A tímida reforma do Morumbi

Há algum tempo tentando viabilizar reformas estruturais no Morumbi, o São Paulo deverá entregar a seu torcedor muito menos do que havia prometido nos último anos.
Cobertura da arquibancada (proposta por Juvenal Juvêncio) ou aproximação das cadeiras inferiores do gramado (Juvenal e Aidar) são irrealizáveis
Para mudar radicalmente, a única alternativa do Morumbi, engessado em construções arcaicas, seria extremamente custosa: derrubar o estádio e reconstruí-lo novamente.

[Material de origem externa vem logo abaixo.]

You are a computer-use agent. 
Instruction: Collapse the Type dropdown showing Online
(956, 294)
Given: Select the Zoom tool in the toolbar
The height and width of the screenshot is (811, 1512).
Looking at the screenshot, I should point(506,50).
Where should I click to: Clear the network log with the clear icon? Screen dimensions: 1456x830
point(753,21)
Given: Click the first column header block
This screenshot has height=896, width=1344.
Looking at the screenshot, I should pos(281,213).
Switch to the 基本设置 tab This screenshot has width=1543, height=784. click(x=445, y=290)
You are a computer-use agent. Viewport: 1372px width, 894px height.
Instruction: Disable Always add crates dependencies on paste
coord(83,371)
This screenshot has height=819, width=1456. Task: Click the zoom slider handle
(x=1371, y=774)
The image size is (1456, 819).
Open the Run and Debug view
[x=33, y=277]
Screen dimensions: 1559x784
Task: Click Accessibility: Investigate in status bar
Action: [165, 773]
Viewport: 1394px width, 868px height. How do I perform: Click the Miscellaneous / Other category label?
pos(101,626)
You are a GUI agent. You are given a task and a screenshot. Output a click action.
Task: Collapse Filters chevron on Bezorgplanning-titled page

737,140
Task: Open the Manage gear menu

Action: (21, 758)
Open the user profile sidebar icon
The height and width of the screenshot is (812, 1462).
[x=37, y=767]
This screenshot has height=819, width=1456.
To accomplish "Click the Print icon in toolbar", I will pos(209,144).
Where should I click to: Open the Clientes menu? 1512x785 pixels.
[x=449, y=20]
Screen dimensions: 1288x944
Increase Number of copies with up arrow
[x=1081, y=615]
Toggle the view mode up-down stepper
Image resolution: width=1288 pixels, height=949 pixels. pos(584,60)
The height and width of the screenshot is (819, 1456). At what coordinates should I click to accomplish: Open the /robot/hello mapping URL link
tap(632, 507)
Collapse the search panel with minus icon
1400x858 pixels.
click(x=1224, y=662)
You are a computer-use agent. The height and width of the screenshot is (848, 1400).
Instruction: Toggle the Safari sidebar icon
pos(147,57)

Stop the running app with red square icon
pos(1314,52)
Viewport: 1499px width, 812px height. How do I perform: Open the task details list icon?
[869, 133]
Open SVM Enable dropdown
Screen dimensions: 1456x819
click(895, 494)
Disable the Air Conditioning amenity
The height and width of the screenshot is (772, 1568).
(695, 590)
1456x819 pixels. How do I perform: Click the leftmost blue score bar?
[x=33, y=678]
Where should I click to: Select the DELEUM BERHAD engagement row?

Por falta de dinheiro, o clube e limitará a:
- reformar vestiários e túneis de acesso ao gramado (fala-se em seguir o padrão FIFA de possibilitar a entrada das equipes pelo mesmo local);
- troca de lâmpadas dos refletores por LED;
- instalação de dois telões
Nada disso, excetuando-se, talvez, os telões, será responsável por melhorar a experiência do frequentador do estádio, que assiste aos torcedores adversários, confortavelmente, instalados em modernas Arenas.
Talvez, a única obra que, verdadeiramente, proporcionará alguma qualidade de vida aos tricolores passe longe da administração do clube: a inauguração, há anos atrasada, de estação de Metrô, evitando que muitos deles sejam achacados por flanelinhas na porta do estádio ou, entre os usuários de transporte público, o desconforto de ter que sair antes do término da partida, para não perder a condução.